Their mother heard through the gossip grapevine of the disease spreading like wildfire over the Prairies and watched them closely for the next phase, a rash. She checked their mouths every day with a flashlight because that’s where the rash first shows up, in the form of tiny white spots, then spreads over the face and down the body. With the appearance of the rash, the two teenagers’ fever rose very high and continued until the spots had covered their body.

Stanley became too ill to eat, resulting in Louise mentioning how thin he became. They were contagious for four days before and up to five days after the rash appeared. When the spots reached their feet, their fever began dropping, their cough subsided and their eyes cleared.

The government stipulated a quarantine period of 21 days for families infected with measles. In some areas, a sign was given to the family to post outside their front door as a warning to anyone innocently dropping in unannounced. “Measles” it read in large letters and under that, the rules described the quarantine. The date it took effect was also stated and the health officer’s signature. There were no legal charges for disobeying the rule. The danger was so high, no one thought of putting their neighbours at risk.

Louise didn’t get it herself this time because she already had it as a child and had immunity. She wasn’t allowed to leave the house, though, by authority of the quarantine order.

For the McLean family that Christmas holiday, the customary meals shared with friends were postponed, but on the first day after their quarantine period ended, they invited two friends over for supper, “after due preparations,” she wrote, meaning they had some cleaning to do, clearing any possible lingering virus out of the house.

Louise was the only teacher in a rural one-room school called Millerdale in east-central Alberta. She returned to school Jan. 26.

“Thirteen pupils have convalesced from measles or flu and were in their customary places,” she wrote in her diary about her first day back in the classroom. The outbreak had passed, allowing most of the 15 enrolled students to return to school.

Before a measles vaccine was found, death from the disease was common due to complications resulting from the high fever.

From 1921 to mid-1950s, hundreds of people died in Canada, more than 800 in a 1926 outbreak.

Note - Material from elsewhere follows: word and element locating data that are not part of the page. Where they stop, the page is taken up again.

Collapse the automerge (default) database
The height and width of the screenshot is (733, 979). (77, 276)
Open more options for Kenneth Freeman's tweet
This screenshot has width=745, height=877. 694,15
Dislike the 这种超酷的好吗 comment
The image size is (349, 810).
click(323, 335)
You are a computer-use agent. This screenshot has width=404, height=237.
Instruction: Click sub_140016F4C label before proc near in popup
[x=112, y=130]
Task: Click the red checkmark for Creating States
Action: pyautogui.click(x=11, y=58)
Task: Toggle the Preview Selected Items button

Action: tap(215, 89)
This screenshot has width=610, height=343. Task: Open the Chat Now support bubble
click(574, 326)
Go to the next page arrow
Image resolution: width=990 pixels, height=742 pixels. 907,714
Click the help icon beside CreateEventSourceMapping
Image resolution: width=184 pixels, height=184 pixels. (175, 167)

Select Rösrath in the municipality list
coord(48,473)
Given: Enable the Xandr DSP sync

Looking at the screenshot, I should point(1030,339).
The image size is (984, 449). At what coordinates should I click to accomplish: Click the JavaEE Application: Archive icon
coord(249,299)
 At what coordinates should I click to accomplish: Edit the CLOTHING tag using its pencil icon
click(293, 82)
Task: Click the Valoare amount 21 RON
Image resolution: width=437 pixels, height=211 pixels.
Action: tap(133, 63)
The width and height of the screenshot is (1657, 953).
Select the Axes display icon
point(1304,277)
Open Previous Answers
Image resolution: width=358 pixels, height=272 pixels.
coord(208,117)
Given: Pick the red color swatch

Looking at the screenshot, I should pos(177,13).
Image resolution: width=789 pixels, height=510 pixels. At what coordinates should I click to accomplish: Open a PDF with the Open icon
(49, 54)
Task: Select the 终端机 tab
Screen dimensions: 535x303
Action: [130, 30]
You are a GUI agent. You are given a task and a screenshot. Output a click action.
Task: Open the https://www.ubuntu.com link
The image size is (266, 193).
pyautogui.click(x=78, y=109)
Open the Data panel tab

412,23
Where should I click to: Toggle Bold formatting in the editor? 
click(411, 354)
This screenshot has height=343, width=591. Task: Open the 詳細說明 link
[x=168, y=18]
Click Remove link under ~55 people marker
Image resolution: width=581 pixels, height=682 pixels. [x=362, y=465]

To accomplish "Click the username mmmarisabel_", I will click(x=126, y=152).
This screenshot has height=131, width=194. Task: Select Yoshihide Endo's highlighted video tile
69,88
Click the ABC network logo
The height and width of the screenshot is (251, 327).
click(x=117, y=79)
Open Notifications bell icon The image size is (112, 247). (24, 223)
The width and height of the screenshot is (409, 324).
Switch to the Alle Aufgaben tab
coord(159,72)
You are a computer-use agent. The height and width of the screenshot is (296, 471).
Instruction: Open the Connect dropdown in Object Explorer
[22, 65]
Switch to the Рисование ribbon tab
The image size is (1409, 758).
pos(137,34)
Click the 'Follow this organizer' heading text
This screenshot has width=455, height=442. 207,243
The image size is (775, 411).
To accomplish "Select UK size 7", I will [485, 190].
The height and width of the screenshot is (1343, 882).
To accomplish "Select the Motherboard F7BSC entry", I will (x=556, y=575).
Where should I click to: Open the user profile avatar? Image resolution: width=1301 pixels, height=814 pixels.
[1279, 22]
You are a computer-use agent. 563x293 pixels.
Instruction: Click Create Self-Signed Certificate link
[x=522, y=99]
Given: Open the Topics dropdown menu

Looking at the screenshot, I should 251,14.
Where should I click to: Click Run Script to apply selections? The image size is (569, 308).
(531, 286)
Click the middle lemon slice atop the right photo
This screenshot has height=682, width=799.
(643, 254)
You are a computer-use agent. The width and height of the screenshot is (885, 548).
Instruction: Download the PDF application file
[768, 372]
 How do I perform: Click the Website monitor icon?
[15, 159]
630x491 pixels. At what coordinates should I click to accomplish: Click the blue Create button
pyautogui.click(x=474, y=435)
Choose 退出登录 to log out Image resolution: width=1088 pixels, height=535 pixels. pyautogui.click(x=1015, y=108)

Epidemics occurred in two-three-year cycles with the highest incidence in 1935.

Most dreaded of all, encephalitis could result from the high fever, leading to serious conditions of the brain: coma, brain damage or paralysis. A more common complication was pneumonia and this too sometimes caused death.

A vaccine was first licensed in Canada in 1963, administered as a single dose to children at 12 to 15 months of age.

“But with only one shot,” says Dr. Frank Jagdis, in an interview for the Canadian Press, “there was a failure rate of about five percent, meaning one in 20 inoculated children didn’t make protective antibodies and were able to catch — and spread — the disease.”

In the 1980s, Canada and other countries implemented a two-dose immunization regimen, with a second shot administered between the ages four to six.

The vaccine is called MMR for measles, mumps and rubella, which is another term for German measles, given its name because it was first identified as a separate disease by doctors in Germany. Also showing a rash, rubella isn’t as serious a disease as measles to the general population but can be very dangerous to the fetus of a pregnant woman who is infected. Often the baby is born deaf or with other life-long impairment.

In the pre-vaccine days, it was hoped that boys contracted mumps while in childhood and mothers would often take their offspring to play with neighbours’ children who were infected, hoping to vaccinate them. Not a serious disease in children, if teenage boys or men contracted it, the aftermath would often result in sterility.

The MMR vaccine has almost completely eradicated these three diseases from Canada and we now live in a time of sublime ignorance, having almost forgotten the seriousness of them.